Directions -> Beginning with the line that holds "Given: Enable the 高品质 high quality checkbox", copy every remaining line of the listing below exactly, and leave the pictures out.
Stored data Block Start
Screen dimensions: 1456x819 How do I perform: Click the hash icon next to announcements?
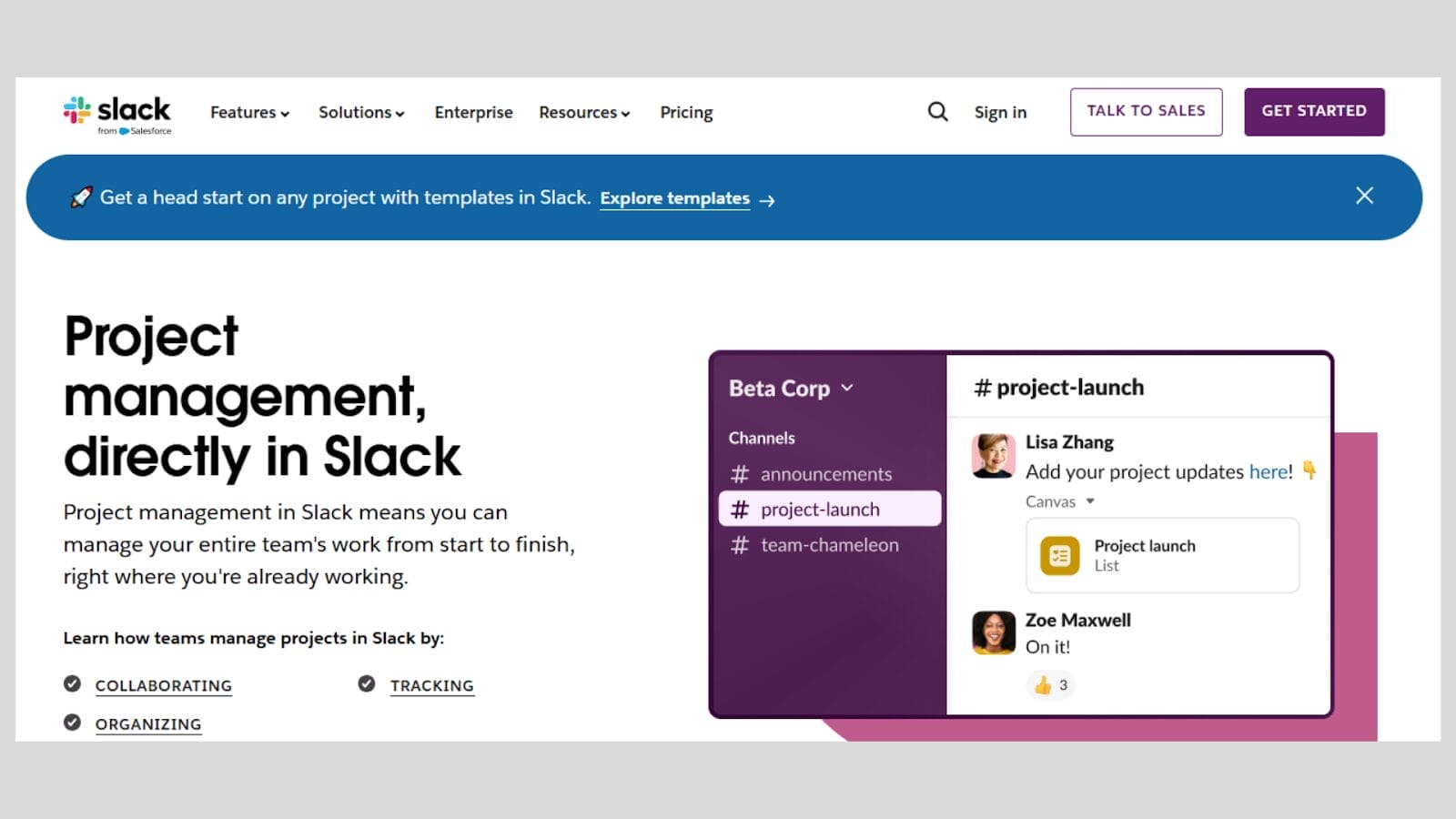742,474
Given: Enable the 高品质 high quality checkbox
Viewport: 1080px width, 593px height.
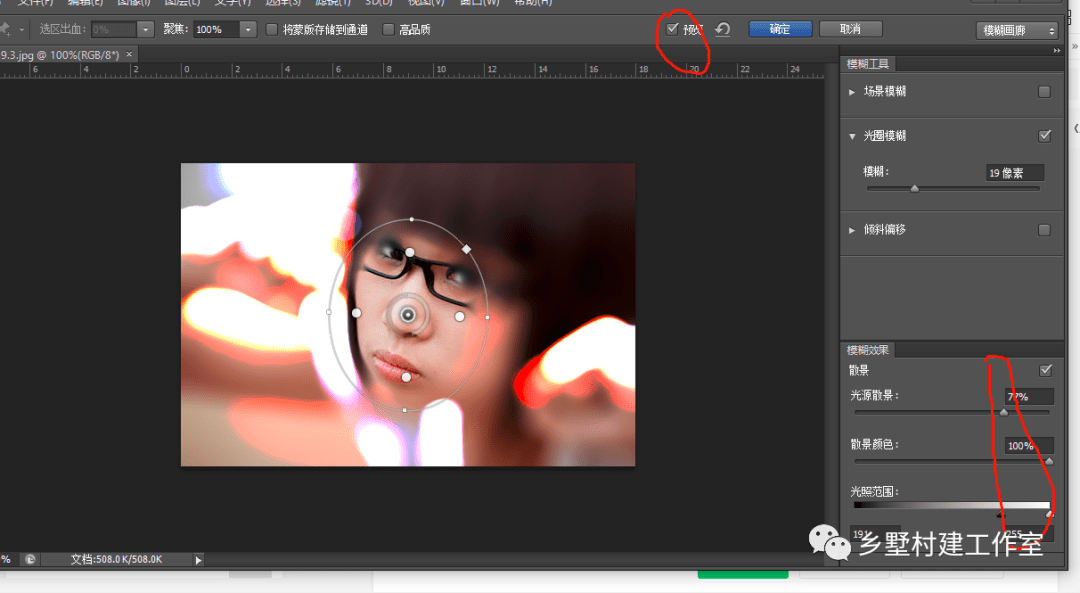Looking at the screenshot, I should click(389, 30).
Stored data Block End
Exercise output ->
Given: Enable the 高品质 high quality checkbox
Viewport: 1080px width, 593px height.
Looking at the screenshot, I should click(389, 30).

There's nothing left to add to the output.